■ **Texte à lire**:
Les climatologues sont désormais capables de déterminer, en seulement quelques jours, dans quelle mesure une vague de chaleur exceptionnelle est liée au changement climatique. Cette discipline, appelée science de l’attribution rapide, révolutionne l’analyse des événements météorologiques extrêmes.
Développée notamment par le réseau international World Weather Attribution (WWA), cette méthode consiste à comparer le climat actuel — déjà réchauffé par les émissions humaines de gaz à effet de serre — avec un climat théorique qui n’aurait pas subi l’influence des activités humaines.
Une canicule rendue possible par le réchauffement climatique
À la suite de la canicule qui a frappé l’Europe occidentale fin juin 2026, les chercheurs sont arrivés à une conclusion sans ambiguïté : un épisode d’une telle intensité aurait été pratiquement impossible sans le changement climatique d’origine humaine.
Selon leurs calculs, une situation météorologique identique survenue en 1976 aurait produit des températures diurnes 3,5 °C plus basses et des températures nocturnes 2,4 °C inférieures.
Même comparée à la canicule historique de 2003, celle de 2026 apparaît nettement plus intense, avec des journées environ 2 °C plus chaudes et des nuits supérieures de 1,3 °C.
Les chercheurs estiment que les épisodes de chaleur extrême sont aujourd’hui dix fois plus probables qu’au début des années 2000, tandis que les nuits très chaudes sont devenues plus de cent fois plus fréquentes.
Le climat change, pas la météo
Les scientifiques rappellent que le mécanisme météorologique responsable de cette canicule — un puissant anticyclone favorisant la remontée d’air chaud d’Afrique — est connu depuis plusieurs décennies.
Ce qui change, c’est le niveau de température du climat lui-même : une même configuration atmosphérique produit aujourd’hui des chaleurs beaucoup plus élevées.
L’étude écarte par ailleurs toute influence significative du phénomène El Niño dans cet épisode.
Des risques sanitaires de plus en plus importants
Les chercheurs ont également utilisé l’indice WBGT, qui prend en compte la température, l’humidité, le rayonnement solaire et le vent afin d’évaluer le stress thermique subi par l’organisme.
Le constat est préoccupant : près de 45 % des 854 villes étudiées dans 30 pays européens ont battu ou frôlé leur record historique de stress thermique.
Pour les auteurs, la science de l’attribution rapide est devenue un outil stratégique. Elle permet non seulement de mieux comprendre l’impact du réchauffement climatique, mais aussi d’aider les autorités à adapter les infrastructures, les systèmes de santé et les plans de prévention face à des vagues de chaleur appelées à devenir toujours plus fréquentes et plus intenses.

■ **Tâche à réaliser**: Traduisez en anglais, s'il vous plaît, cette phrase du texte sur l'attribution rapide : « L’étude écarte par ailleurs toute influence significative du phénomène El Niño dans cet épisode. » Les items qui suivent proviennent d'une autre source.

■ **Entrées enregistrées**:
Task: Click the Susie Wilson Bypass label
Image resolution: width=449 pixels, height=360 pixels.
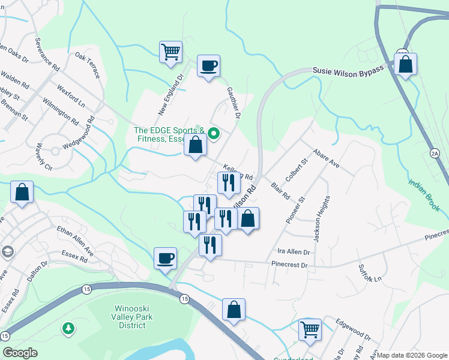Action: click(x=348, y=71)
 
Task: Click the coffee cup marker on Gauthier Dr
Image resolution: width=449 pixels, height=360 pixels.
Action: click(x=208, y=66)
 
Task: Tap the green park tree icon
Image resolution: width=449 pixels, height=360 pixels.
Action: click(x=68, y=328)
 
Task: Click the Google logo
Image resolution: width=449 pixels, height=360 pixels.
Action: click(x=20, y=353)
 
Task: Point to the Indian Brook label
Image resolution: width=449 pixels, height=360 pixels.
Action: click(x=425, y=195)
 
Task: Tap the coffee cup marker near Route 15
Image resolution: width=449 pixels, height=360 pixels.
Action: click(x=165, y=259)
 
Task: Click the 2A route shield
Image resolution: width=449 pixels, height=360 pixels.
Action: click(x=435, y=154)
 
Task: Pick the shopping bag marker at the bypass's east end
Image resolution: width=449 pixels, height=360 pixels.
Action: click(x=405, y=64)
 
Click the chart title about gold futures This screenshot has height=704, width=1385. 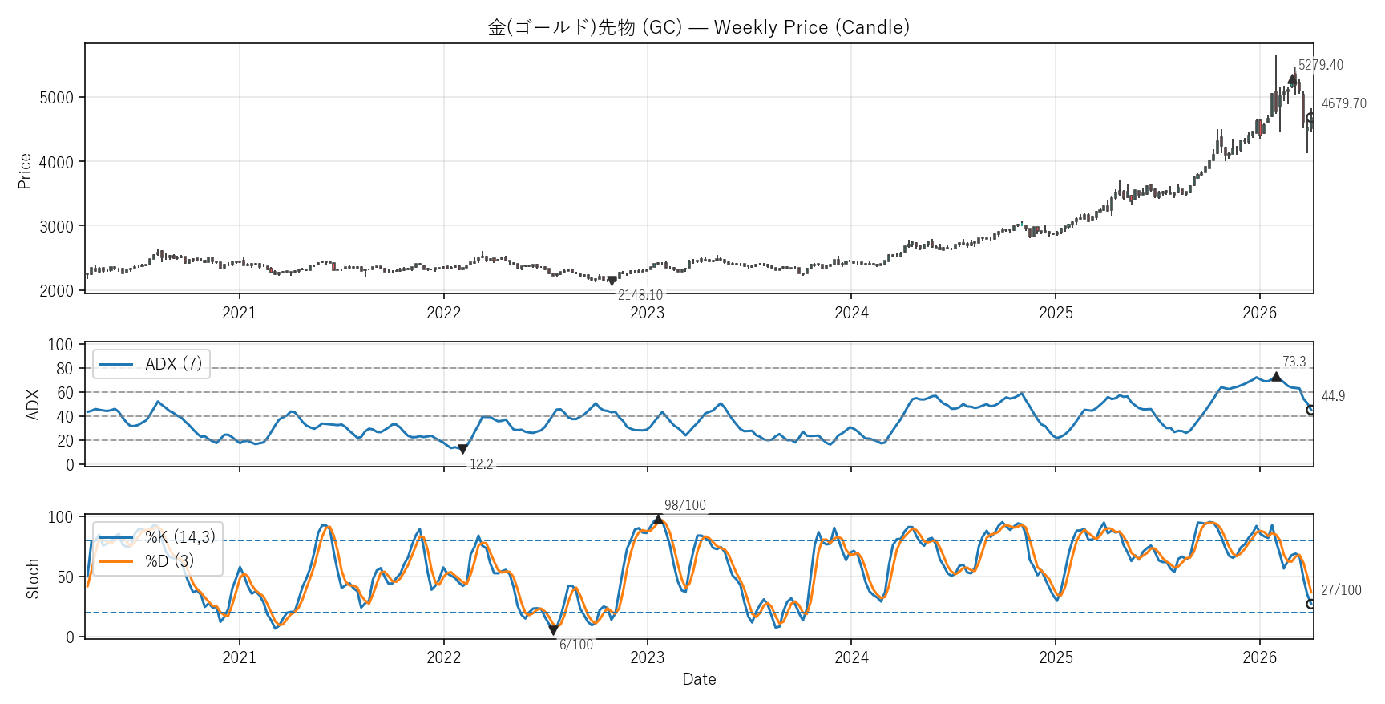coord(698,27)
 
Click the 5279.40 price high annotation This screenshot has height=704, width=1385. coord(1320,65)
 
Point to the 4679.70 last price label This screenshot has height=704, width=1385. coord(1343,103)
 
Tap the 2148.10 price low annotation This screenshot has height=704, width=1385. coord(640,295)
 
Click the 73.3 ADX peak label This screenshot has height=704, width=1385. coord(1294,362)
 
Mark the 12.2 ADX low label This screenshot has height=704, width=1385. coord(481,464)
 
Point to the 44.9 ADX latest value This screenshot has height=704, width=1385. coord(1333,396)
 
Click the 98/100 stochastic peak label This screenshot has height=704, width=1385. coord(684,505)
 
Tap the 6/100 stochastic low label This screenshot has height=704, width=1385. coord(575,645)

■ **Corrigé**: The study also rules out any significant influence of the El Niño phenomenon in this episode.